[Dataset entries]

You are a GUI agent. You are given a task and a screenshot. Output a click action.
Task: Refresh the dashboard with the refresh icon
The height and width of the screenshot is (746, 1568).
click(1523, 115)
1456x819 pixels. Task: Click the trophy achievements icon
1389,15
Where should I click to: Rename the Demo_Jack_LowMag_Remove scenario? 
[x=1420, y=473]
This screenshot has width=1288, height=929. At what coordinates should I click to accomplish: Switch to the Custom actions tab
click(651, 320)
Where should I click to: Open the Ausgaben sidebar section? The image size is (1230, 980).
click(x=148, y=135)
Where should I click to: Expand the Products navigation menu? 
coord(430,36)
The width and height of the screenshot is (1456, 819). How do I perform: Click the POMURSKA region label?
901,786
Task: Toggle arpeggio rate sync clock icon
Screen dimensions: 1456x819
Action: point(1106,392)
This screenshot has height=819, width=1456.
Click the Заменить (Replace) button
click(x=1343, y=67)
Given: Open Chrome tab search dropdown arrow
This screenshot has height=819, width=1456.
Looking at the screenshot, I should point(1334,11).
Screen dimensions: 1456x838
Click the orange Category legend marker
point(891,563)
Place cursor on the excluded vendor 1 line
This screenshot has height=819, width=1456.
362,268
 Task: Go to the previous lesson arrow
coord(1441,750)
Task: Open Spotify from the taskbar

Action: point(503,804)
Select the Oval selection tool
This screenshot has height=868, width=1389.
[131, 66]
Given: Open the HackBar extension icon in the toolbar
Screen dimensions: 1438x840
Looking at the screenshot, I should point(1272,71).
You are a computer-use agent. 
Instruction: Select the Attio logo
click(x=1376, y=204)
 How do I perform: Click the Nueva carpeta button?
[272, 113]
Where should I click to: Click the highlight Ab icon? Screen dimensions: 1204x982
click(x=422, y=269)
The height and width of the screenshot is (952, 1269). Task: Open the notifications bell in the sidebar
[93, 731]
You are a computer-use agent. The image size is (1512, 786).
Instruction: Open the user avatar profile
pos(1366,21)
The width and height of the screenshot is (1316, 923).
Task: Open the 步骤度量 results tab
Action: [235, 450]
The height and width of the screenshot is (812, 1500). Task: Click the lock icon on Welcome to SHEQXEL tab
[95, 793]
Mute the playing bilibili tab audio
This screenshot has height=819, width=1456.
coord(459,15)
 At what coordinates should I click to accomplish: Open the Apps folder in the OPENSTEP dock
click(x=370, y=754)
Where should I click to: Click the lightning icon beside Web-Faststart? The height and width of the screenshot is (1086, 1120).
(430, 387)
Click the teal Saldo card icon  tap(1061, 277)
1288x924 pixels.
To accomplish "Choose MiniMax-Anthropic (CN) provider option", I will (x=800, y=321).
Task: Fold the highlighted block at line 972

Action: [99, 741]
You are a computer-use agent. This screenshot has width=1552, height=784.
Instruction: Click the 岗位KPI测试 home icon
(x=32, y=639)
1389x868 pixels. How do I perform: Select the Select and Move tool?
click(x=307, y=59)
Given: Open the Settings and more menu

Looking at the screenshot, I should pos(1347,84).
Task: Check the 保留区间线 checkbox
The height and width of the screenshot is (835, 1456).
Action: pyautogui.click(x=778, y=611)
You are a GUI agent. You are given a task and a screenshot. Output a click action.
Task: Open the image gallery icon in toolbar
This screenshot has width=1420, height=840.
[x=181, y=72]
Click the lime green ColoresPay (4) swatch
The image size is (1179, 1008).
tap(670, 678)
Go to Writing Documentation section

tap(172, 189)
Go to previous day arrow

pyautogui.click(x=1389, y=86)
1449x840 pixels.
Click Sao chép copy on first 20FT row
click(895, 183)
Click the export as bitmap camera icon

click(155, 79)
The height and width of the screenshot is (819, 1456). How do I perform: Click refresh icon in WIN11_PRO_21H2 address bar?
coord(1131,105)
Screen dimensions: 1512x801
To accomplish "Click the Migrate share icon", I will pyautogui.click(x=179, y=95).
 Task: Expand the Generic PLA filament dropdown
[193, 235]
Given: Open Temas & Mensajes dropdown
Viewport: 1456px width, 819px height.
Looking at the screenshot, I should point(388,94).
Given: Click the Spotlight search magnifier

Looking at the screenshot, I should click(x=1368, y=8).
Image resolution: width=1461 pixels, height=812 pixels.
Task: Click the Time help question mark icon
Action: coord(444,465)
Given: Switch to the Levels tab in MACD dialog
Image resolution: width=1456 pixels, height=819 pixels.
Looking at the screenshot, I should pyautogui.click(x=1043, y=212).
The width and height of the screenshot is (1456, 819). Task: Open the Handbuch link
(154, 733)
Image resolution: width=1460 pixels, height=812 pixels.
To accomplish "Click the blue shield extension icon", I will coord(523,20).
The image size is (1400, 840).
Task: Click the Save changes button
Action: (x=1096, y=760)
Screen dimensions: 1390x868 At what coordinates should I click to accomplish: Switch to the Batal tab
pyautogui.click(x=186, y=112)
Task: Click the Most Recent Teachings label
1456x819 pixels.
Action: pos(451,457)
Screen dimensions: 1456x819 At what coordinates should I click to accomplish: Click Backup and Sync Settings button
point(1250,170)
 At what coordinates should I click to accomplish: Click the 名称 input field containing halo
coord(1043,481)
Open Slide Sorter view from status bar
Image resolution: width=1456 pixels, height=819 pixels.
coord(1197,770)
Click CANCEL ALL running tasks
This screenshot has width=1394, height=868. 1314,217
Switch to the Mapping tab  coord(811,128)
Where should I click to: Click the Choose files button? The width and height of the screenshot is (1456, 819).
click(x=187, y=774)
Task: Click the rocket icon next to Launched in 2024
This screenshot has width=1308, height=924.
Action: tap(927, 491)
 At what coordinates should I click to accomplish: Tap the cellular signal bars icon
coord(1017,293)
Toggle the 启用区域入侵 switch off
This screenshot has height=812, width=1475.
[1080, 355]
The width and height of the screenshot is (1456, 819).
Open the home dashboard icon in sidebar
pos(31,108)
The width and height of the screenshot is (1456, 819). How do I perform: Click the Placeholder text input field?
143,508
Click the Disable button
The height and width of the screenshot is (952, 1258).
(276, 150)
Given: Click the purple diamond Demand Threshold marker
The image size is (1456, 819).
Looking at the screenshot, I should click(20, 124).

INSTRUCTIONS TO FOLLOW — Each record should be repeated in full, exactly as it is written.

REPLY —
You are a GUI agent. You are given a task and a screenshot. Output a click action.
Task: Refresh the dashboard with the refresh icon
The height and width of the screenshot is (746, 1568).
click(1523, 115)
1456x819 pixels. Task: Click the trophy achievements icon
1389,15
Where should I click to: Rename the Demo_Jack_LowMag_Remove scenario? 
[x=1420, y=473]
This screenshot has width=1288, height=929. At what coordinates should I click to accomplish: Switch to the Custom actions tab
click(651, 320)
Where should I click to: Open the Ausgaben sidebar section? The image size is (1230, 980).
click(x=148, y=135)
Where should I click to: Expand the Products navigation menu? 
coord(430,36)
The width and height of the screenshot is (1456, 819). How do I perform: Click the POMURSKA region label?
901,786
Task: Toggle arpeggio rate sync clock icon
Screen dimensions: 1456x819
Action: point(1106,392)
This screenshot has height=819, width=1456.
Click the Заменить (Replace) button
click(x=1343, y=67)
Given: Open Chrome tab search dropdown arrow
This screenshot has height=819, width=1456.
Looking at the screenshot, I should point(1334,11).
Screen dimensions: 1456x838
Click the orange Category legend marker
point(891,563)
Place cursor on the excluded vendor 1 line
This screenshot has height=819, width=1456.
362,268
 Task: Go to the previous lesson arrow
coord(1441,750)
Task: Open Spotify from the taskbar

Action: point(503,804)
Select the Oval selection tool
This screenshot has height=868, width=1389.
[131, 66]
Given: Open the HackBar extension icon in the toolbar
Screen dimensions: 1438x840
Looking at the screenshot, I should point(1272,71).
You are a computer-use agent. 
Instruction: Select the Attio logo
click(x=1376, y=204)
 How do I perform: Click the Nueva carpeta button?
[272, 113]
Where should I click to: Click the highlight Ab icon? Screen dimensions: 1204x982
click(x=422, y=269)
The height and width of the screenshot is (952, 1269). Task: Open the notifications bell in the sidebar
[93, 731]
You are a computer-use agent. The image size is (1512, 786).
Instruction: Open the user avatar profile
pos(1366,21)
The width and height of the screenshot is (1316, 923).
Task: Open the 步骤度量 results tab
Action: [235, 450]
The height and width of the screenshot is (812, 1500). Task: Click the lock icon on Welcome to SHEQXEL tab
[95, 793]
Mute the playing bilibili tab audio
This screenshot has height=819, width=1456.
coord(459,15)
 At what coordinates should I click to accomplish: Open the Apps folder in the OPENSTEP dock
click(x=370, y=754)
Where should I click to: Click the lightning icon beside Web-Faststart? The height and width of the screenshot is (1086, 1120).
(430, 387)
Click the teal Saldo card icon  tap(1061, 277)
1288x924 pixels.
To accomplish "Choose MiniMax-Anthropic (CN) provider option", I will (x=800, y=321).
Task: Fold the highlighted block at line 972

Action: [99, 741]
You are a computer-use agent. This screenshot has width=1552, height=784.
Instruction: Click the 岗位KPI测试 home icon
(x=32, y=639)
1389x868 pixels. How do I perform: Select the Select and Move tool?
click(x=307, y=59)
Given: Open the Settings and more menu

Looking at the screenshot, I should pos(1347,84).
Task: Check the 保留区间线 checkbox
The height and width of the screenshot is (835, 1456).
Action: pyautogui.click(x=778, y=611)
You are a GUI agent. You are given a task and a screenshot. Output a click action.
Task: Open the image gallery icon in toolbar
This screenshot has width=1420, height=840.
[x=181, y=72]
Click the lime green ColoresPay (4) swatch
The image size is (1179, 1008).
tap(670, 678)
Go to Writing Documentation section

tap(172, 189)
Go to previous day arrow

pyautogui.click(x=1389, y=86)
1449x840 pixels.
Click Sao chép copy on first 20FT row
click(895, 183)
Click the export as bitmap camera icon

click(155, 79)
The height and width of the screenshot is (819, 1456). How do I perform: Click refresh icon in WIN11_PRO_21H2 address bar?
coord(1131,105)
Screen dimensions: 1512x801
To accomplish "Click the Migrate share icon", I will pyautogui.click(x=179, y=95).
 Task: Expand the Generic PLA filament dropdown
[193, 235]
Given: Open Temas & Mensajes dropdown
Viewport: 1456px width, 819px height.
Looking at the screenshot, I should point(388,94).
Given: Click the Spotlight search magnifier

Looking at the screenshot, I should click(x=1368, y=8).
Image resolution: width=1461 pixels, height=812 pixels.
Task: Click the Time help question mark icon
Action: coord(444,465)
Given: Switch to the Levels tab in MACD dialog
Image resolution: width=1456 pixels, height=819 pixels.
Looking at the screenshot, I should pyautogui.click(x=1043, y=212).
The width and height of the screenshot is (1456, 819). Task: Open the Handbuch link
(154, 733)
Image resolution: width=1460 pixels, height=812 pixels.
To accomplish "Click the blue shield extension icon", I will coord(523,20).
The image size is (1400, 840).
Task: Click the Save changes button
Action: (x=1096, y=760)
Screen dimensions: 1390x868 At what coordinates should I click to accomplish: Switch to the Batal tab
pyautogui.click(x=186, y=112)
Task: Click the Most Recent Teachings label
1456x819 pixels.
Action: pos(451,457)
Screen dimensions: 1456x819 At what coordinates should I click to accomplish: Click Backup and Sync Settings button
point(1250,170)
 At what coordinates should I click to accomplish: Click the 名称 input field containing halo
coord(1043,481)
Open Slide Sorter view from status bar
Image resolution: width=1456 pixels, height=819 pixels.
coord(1197,770)
Click CANCEL ALL running tasks
This screenshot has width=1394, height=868. 1314,217
Switch to the Mapping tab  coord(811,128)
Where should I click to: Click the Choose files button? The width and height of the screenshot is (1456, 819).
click(x=187, y=774)
Task: Click the rocket icon next to Launched in 2024
This screenshot has width=1308, height=924.
Action: tap(927, 491)
 At what coordinates should I click to accomplish: Tap the cellular signal bars icon
coord(1017,293)
Toggle the 启用区域入侵 switch off
This screenshot has height=812, width=1475.
[1080, 355]
The width and height of the screenshot is (1456, 819).
Open the home dashboard icon in sidebar
pos(31,108)
The width and height of the screenshot is (1456, 819). How do I perform: Click the Placeholder text input field?
143,508
Click the Disable button
The height and width of the screenshot is (952, 1258).
(276, 150)
Given: Click the purple diamond Demand Threshold marker
The image size is (1456, 819).
Looking at the screenshot, I should click(20, 124).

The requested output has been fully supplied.